====== Working data ======

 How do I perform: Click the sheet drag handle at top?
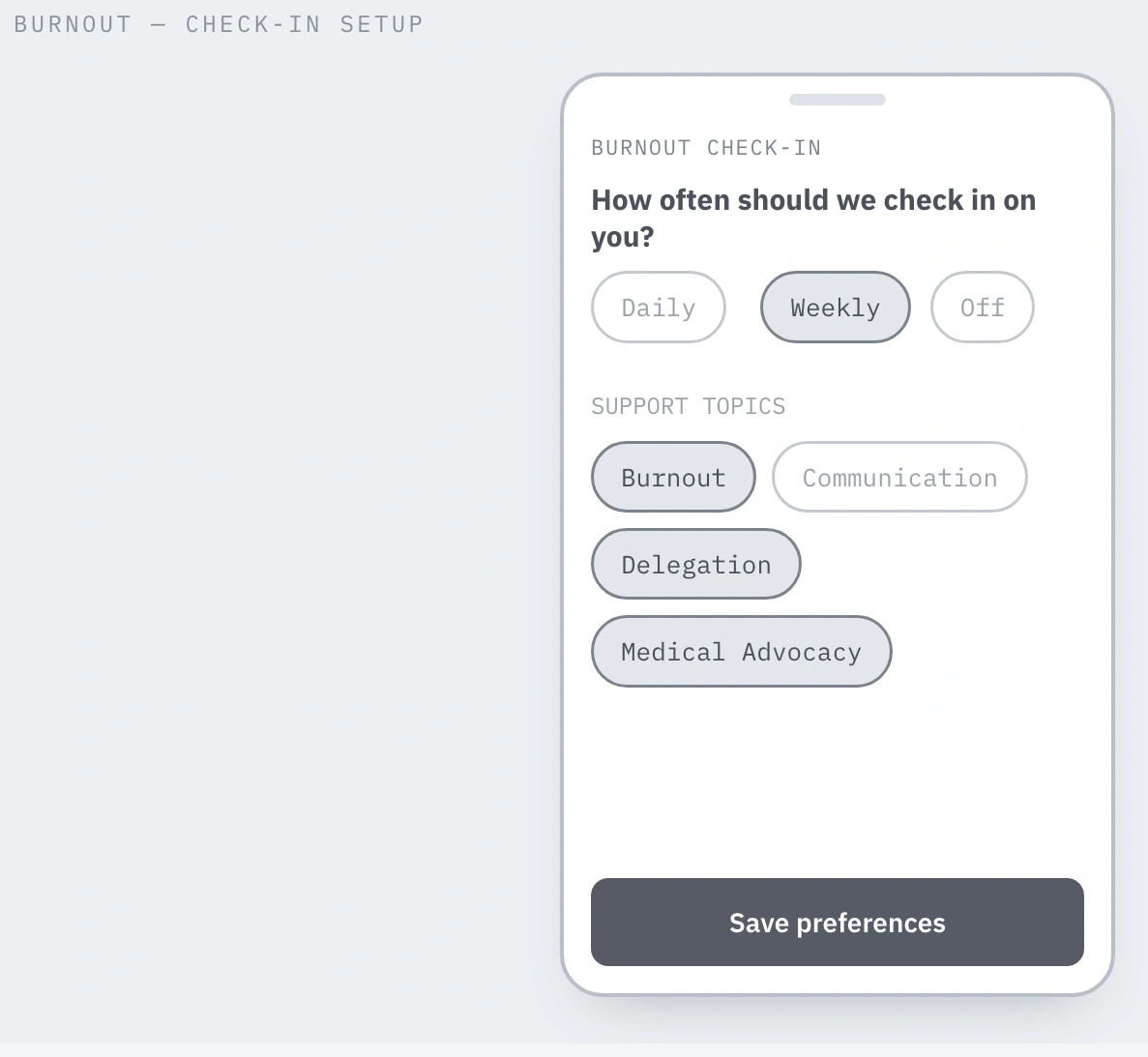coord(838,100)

======
====== Working data ======

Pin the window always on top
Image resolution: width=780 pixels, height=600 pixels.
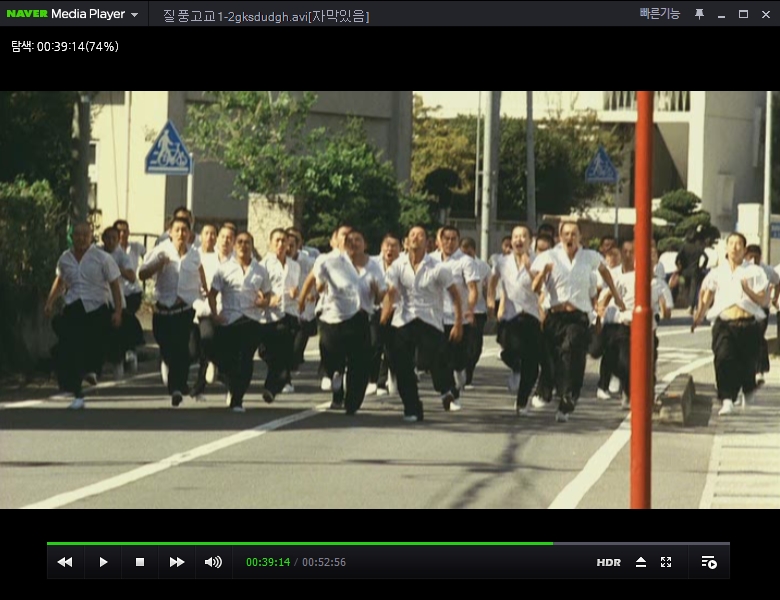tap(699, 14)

======

→ What is being asked
Put the entries between the lines holding "Pin the window always on top" and "tap(699, 14)", inclusive, into a two-column CSV headed instruction and location. Give one row per entry, with each value in a quoted field and line breaks replaced by spaces, and leave the pictures out.

→ Full output
instruction,location
"Pin the window always on top Image resolution: width=780 pixels, height=600 pixels.","tap(699, 14)"